In den stark ansteigenden Zukunftsmarkt des Cloud Computings, investieren immer mehr Firmen und teilweise auch Privatanwender. Die genutzten IT-Ressourcen werden dabei von einem ganzen Verbund an Rechnern in Form von Servern angeboten und nicht nur von einem Rechner. Zu den IT-Ressourcen können beispielsweise Software-Anwendungen, Datenbanken, E-Mail Services oder gemeinsame Dokumentenverarbeitung zählen. Auch die Auslagerung von Speicherkapazitäten von der eigenen Festplatte, gehört zu den primären Aufgaben des Cloud Computings, wie auch die Abwicklung von Transaktionen.

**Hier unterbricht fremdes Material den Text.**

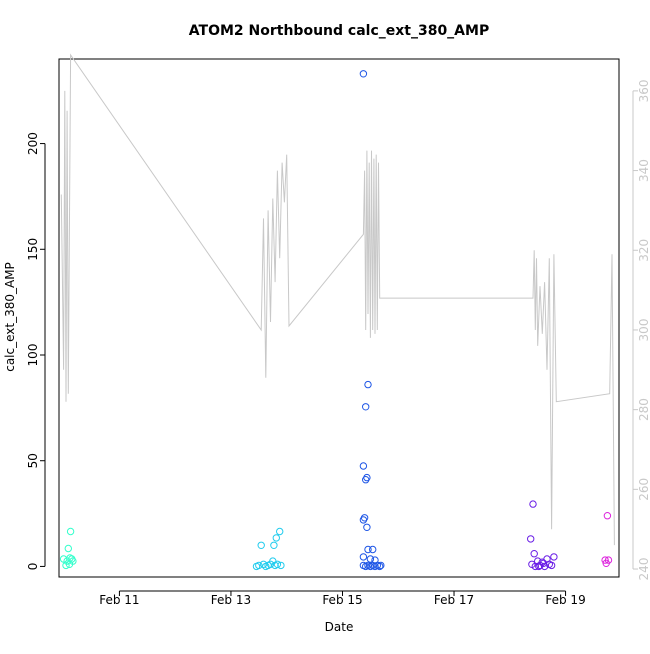 The height and width of the screenshot is (654, 650). I want to click on x-tick-label: Feb 11, so click(119, 600).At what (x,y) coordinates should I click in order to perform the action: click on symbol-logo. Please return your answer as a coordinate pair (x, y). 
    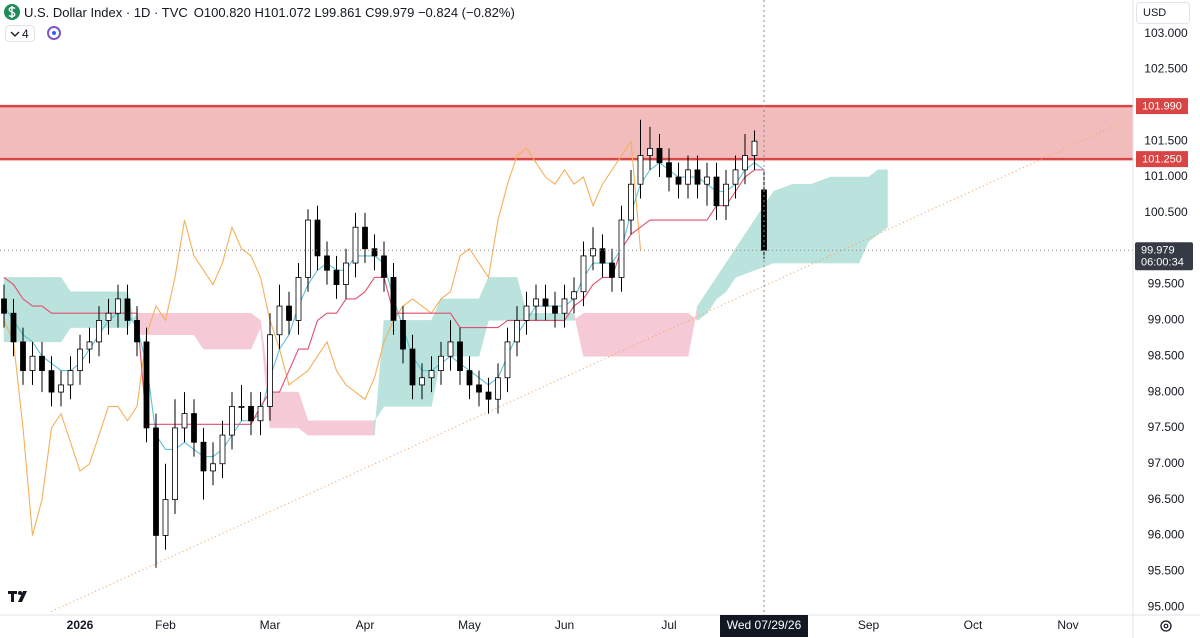
    Looking at the image, I should click on (12, 12).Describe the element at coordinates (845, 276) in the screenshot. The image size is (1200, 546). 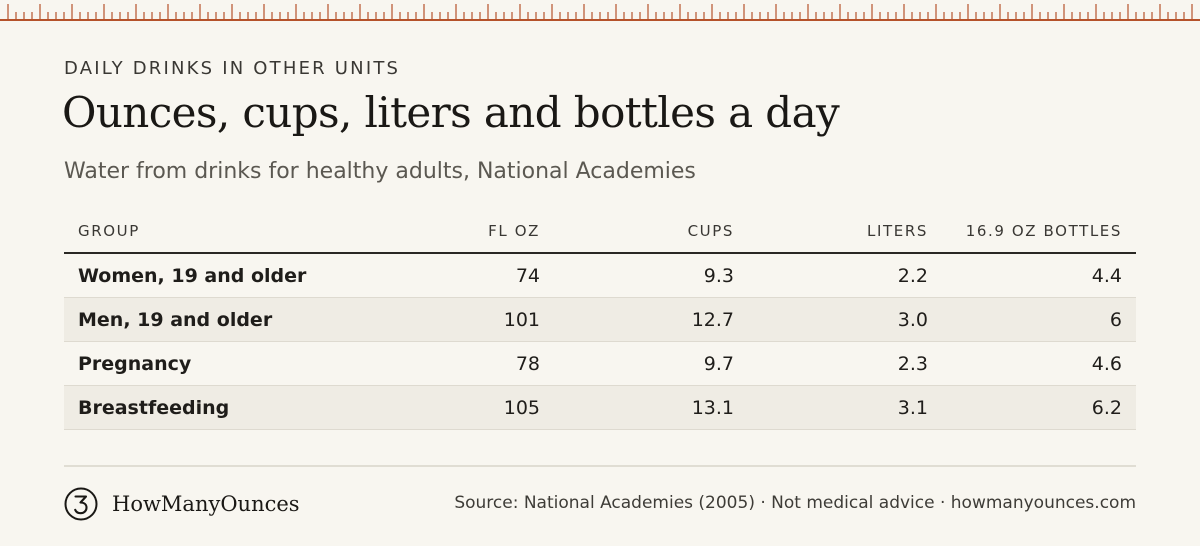
I see `cell-liters: 2.2` at that location.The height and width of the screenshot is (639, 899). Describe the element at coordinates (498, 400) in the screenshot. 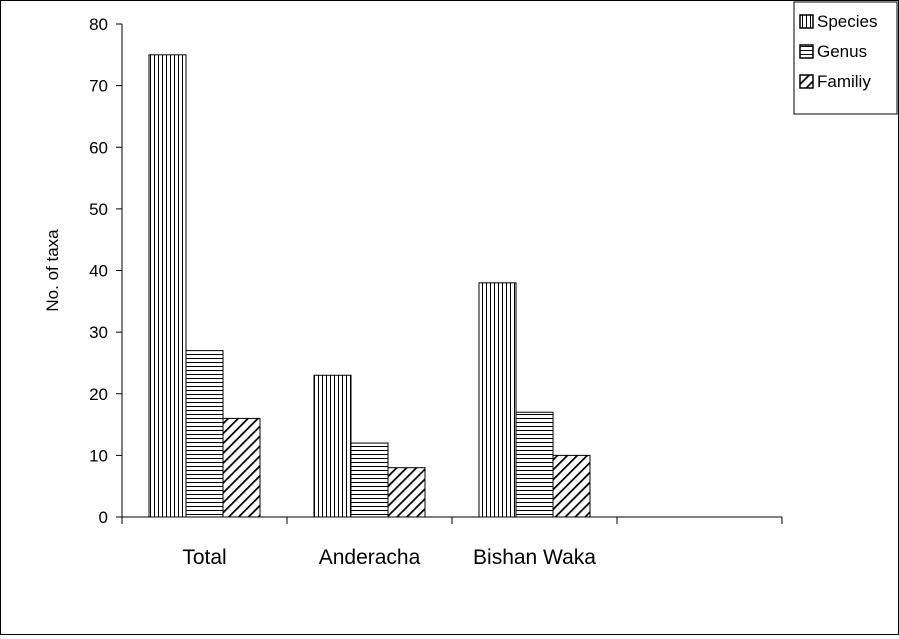

I see `bar-species-bishan-waka` at that location.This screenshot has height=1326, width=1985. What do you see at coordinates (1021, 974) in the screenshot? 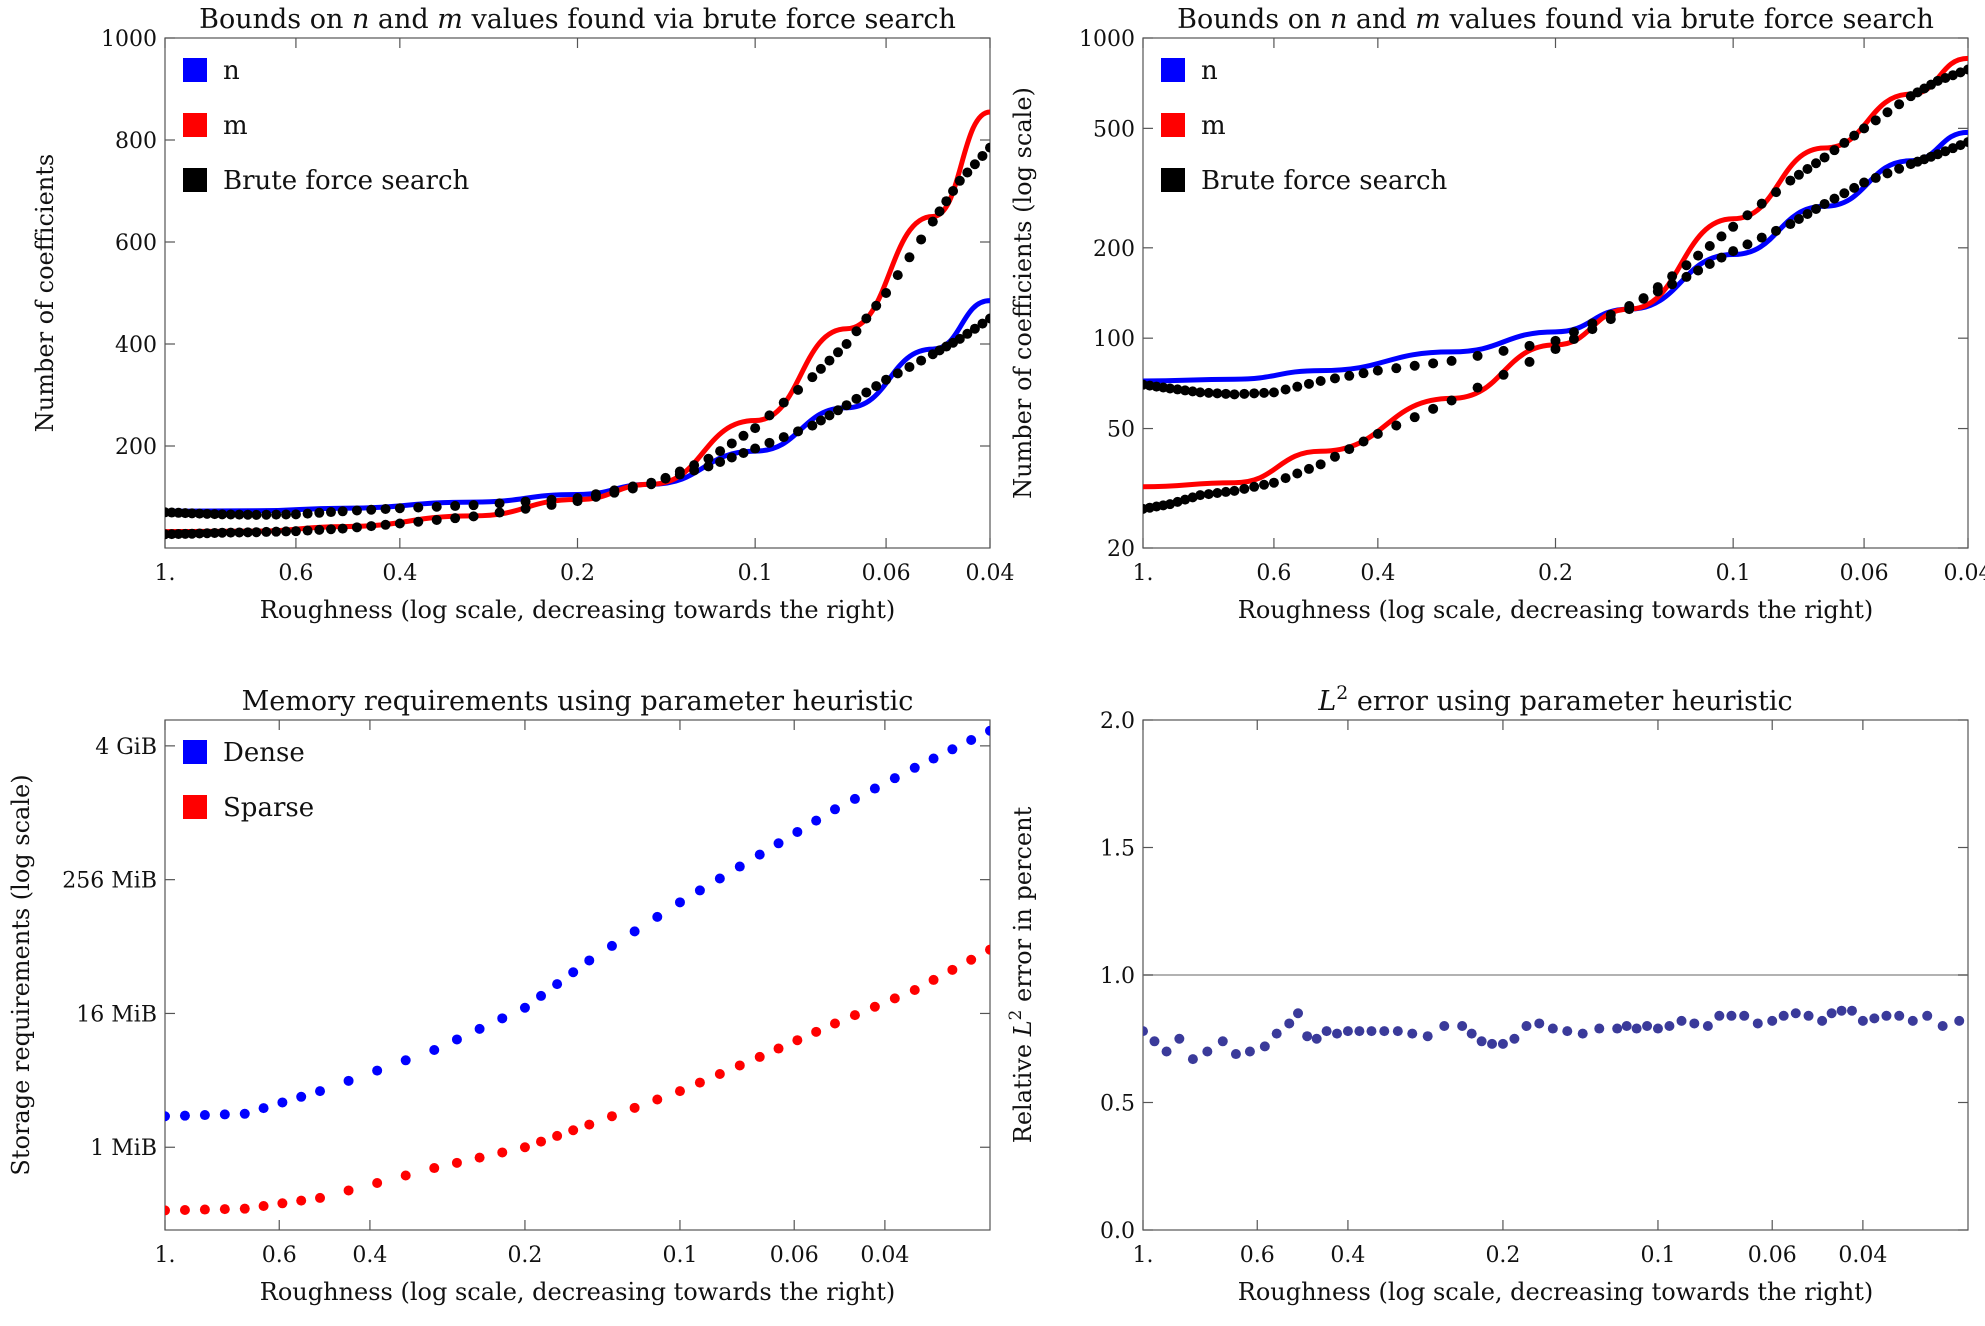
I see `y-axis-label: Relative L2 error in percent` at bounding box center [1021, 974]. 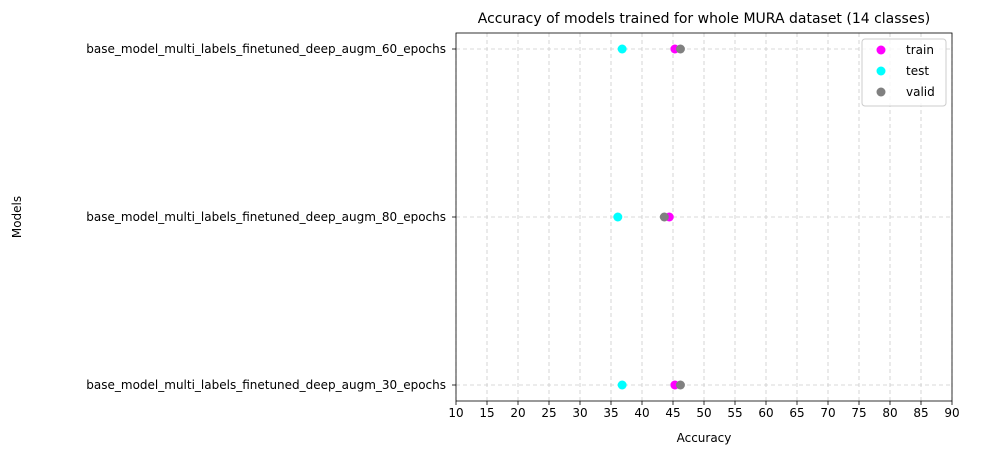 I want to click on x-tick-label: 45, so click(x=672, y=413).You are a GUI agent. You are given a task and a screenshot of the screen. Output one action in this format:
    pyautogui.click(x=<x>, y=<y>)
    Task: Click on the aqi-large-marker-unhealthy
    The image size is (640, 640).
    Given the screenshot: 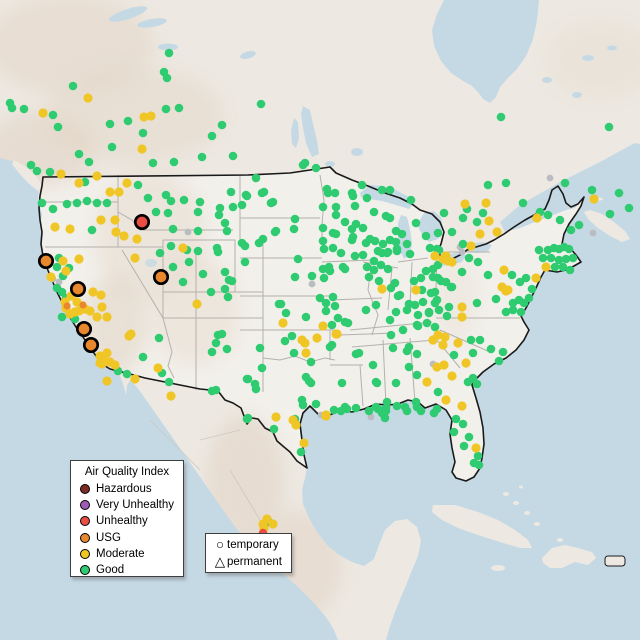 What is the action you would take?
    pyautogui.click(x=142, y=222)
    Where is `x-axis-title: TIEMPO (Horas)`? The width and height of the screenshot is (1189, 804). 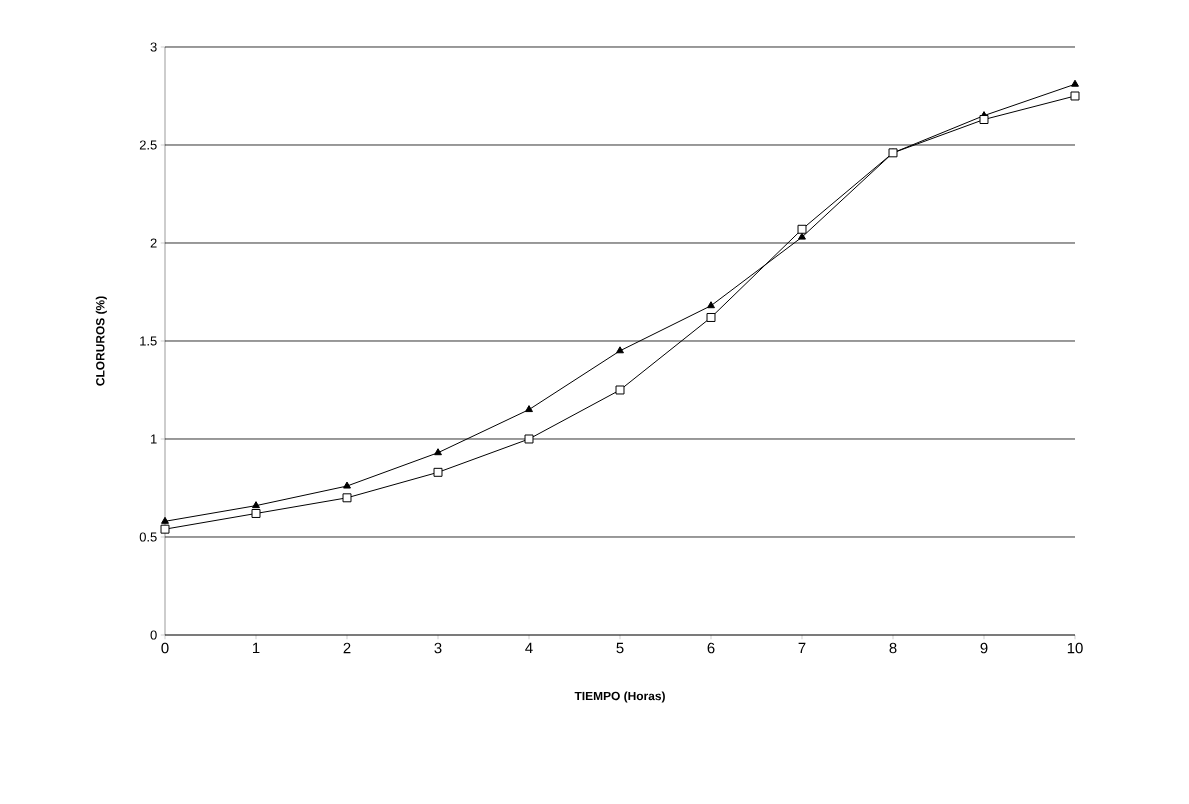
x-axis-title: TIEMPO (Horas) is located at coordinates (620, 697).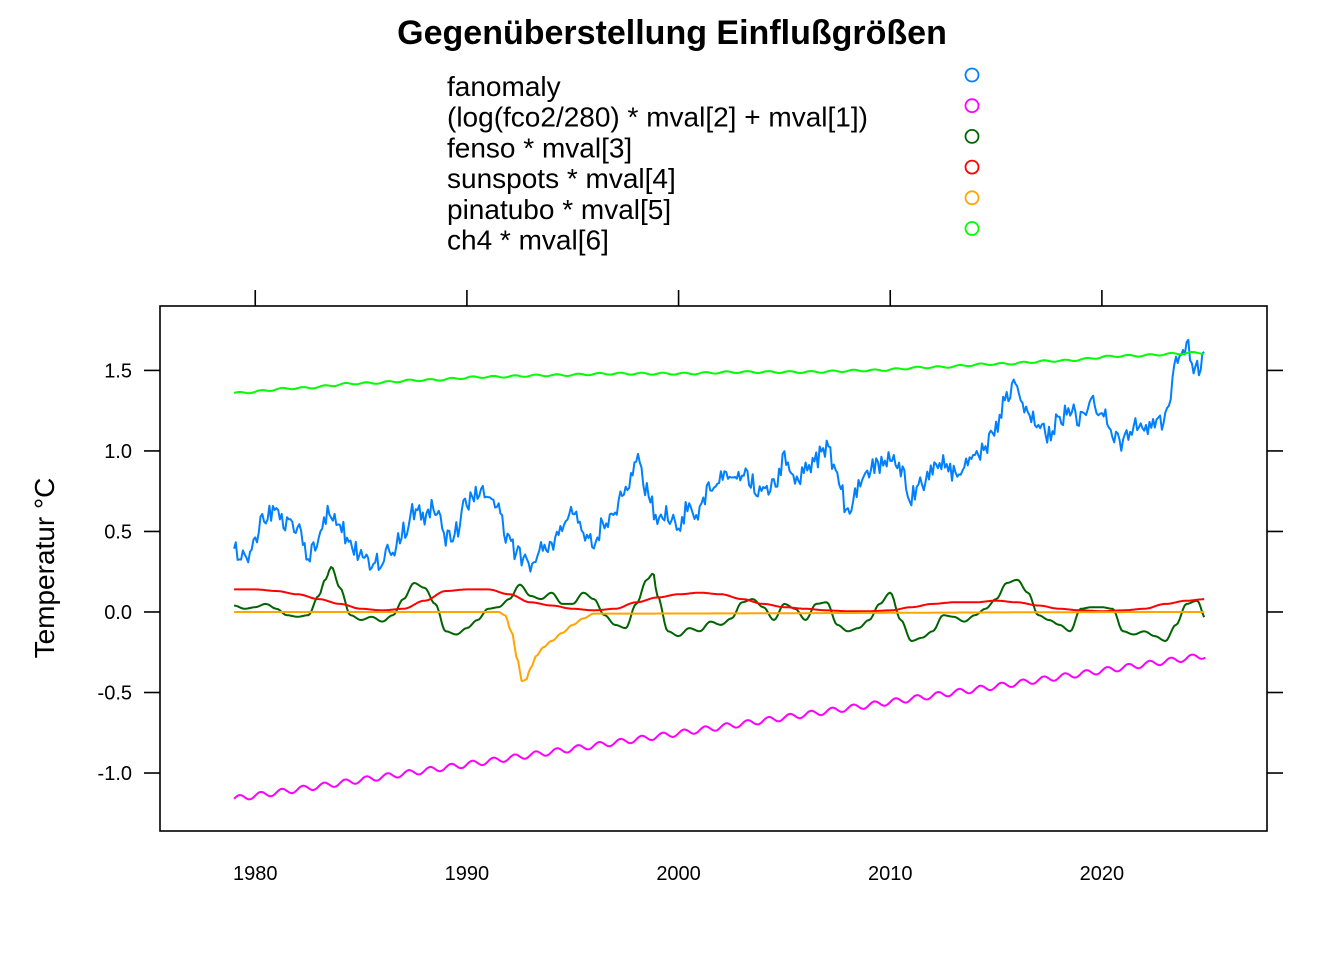  I want to click on legend-label-1: (log(fco2/280) * mval[2] + mval[1]), so click(658, 118).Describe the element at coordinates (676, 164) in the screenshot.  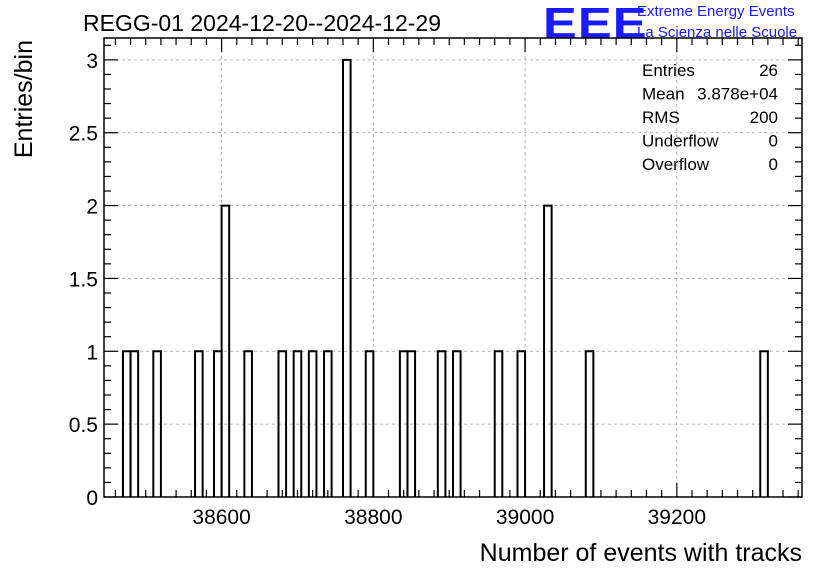
I see `stats-label: Overflow` at that location.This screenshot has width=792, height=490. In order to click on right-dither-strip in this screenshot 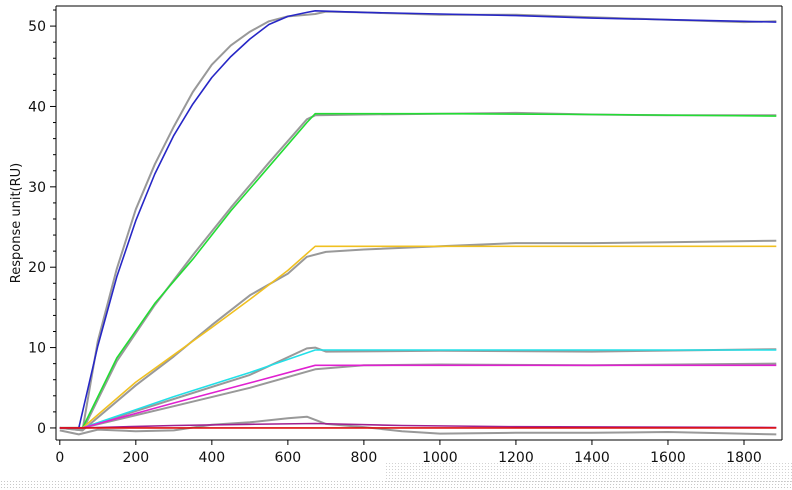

So ist es beispielsweise für kleine aufstrebende Firmen vorteilhaft, die Leistungs-Ressourcen eines Cloud-Anbieters mieten zu können, wenn sie sich noch keine eigene IT-Infrastruktur leisten können.

 

Anforderungen und Risiken des Cloud Computings:

Bevor man sich überstürzt für einen Anbieter entscheidet, sollten verschiedene Aspekte berücksichtigt werden. Zunächst ist es wichtig, immer über eine Sicherheitskopie von allen wichtigen auszulagernden Dateien, zu verfügen. Verschwindet nämlich von einem Tag auf den nächsten der gewählte Anbieter, sind auch alle Daten verloren. Schon etliche Anbieter haben Ihren Dienst quittiert, sei es aus wirtschaftlichen Gründen oder weil sie die Schnüffelaktionen der NSA nicht akzeptierten. Die Gefahr, dass die eigenen Dateien ausspioniert werden, ist geringer wenn man sich für einen in Deutschland ansässigen Anbieter entscheidet. Unseriöse Anbieter erkennt man daran, wenn die Datenübertragung und Datenspeicherung nicht verschlüsselt wird, es kein zertifiziertes Rechenzentrum gibt und Informationen zur Ausfallsicherheit fehlen. Sollte auch auf Anfrage keine Auskunft darüber zu erhalten sein, ist vom Anbieter abzuraten. Ein nicht zu unterschätzender Faktor ist der Preis. Zwar sinken die Verbindungskosten bei ansteigenden Datenraten, doch Sicherheit sollte beim Cloud Computing immer Vorrang vor dem günstigsten Preis haben. Zudem sollte beim Preis auf eine bedarfsgerechte Abrechnung geachtet werden, damit auch nur für die genutzten Ressourcen Kosten entstehen. Nicht zuletzt ist eine schnelle Verbindungsgeschwindigkeit ein wichtiges Merkmal bei der Wahl eines Anbieters.

 

Zielgruppengerechte Cloud-Modelle:
Auf dem Markt gibt es je nach Zielgruppenanforderung individuelle Cloud-Modelle. Zu den häufigsten zählen:
Public Cloud: Dieses Konzept erlaubt öffentlichen Zugriff von der Allgemeinheit oder mehreren Kunden aus einer Branche. Diese teilen sich dann beispielsweise die Software. Die Anzahl der Nutzergruppe ist dann unbeschränkt. Je nach Anbieter lassen sich meist auch Teile der Public Cloud per Zugriffsbeschränkung als Private Cloud abgrenzen. Ein solches Modell wird dann Virtual Private Cloud bezeichnet.
Private Cloud:

Eine Privat Cloud ist eine abgegrenzte Cloud, auf die nur eine konkrete Firma und ihre Mitarbeiter darauf zugreifen können. Sie bietet den gleichen flexiblen Umfang einer Public Cloud, jedoch ist das Sicherheitsmaß höher. Sie kann wahlweise am eigenen Firmenstandort oder in einem Rechenzentrum gehostet werden.

 

Hybrid Cloud:

Eine Hybrid-Cloud bietet eine ideale Mischung aus privaten und öffentlichen Clouds, die vom Kunden aufgeteilt werden können. Zur Archivierung sensibler Firmendaten würde sich dann die Private Cloud anbieten bei gleichzeitiger Nutzung allgemeiner Daten in der Public Cloud.

 

Community Cloud:

Bei dem Modell können interessensgleiche Gruppen, die Ressourcen einer Cloud nutzen.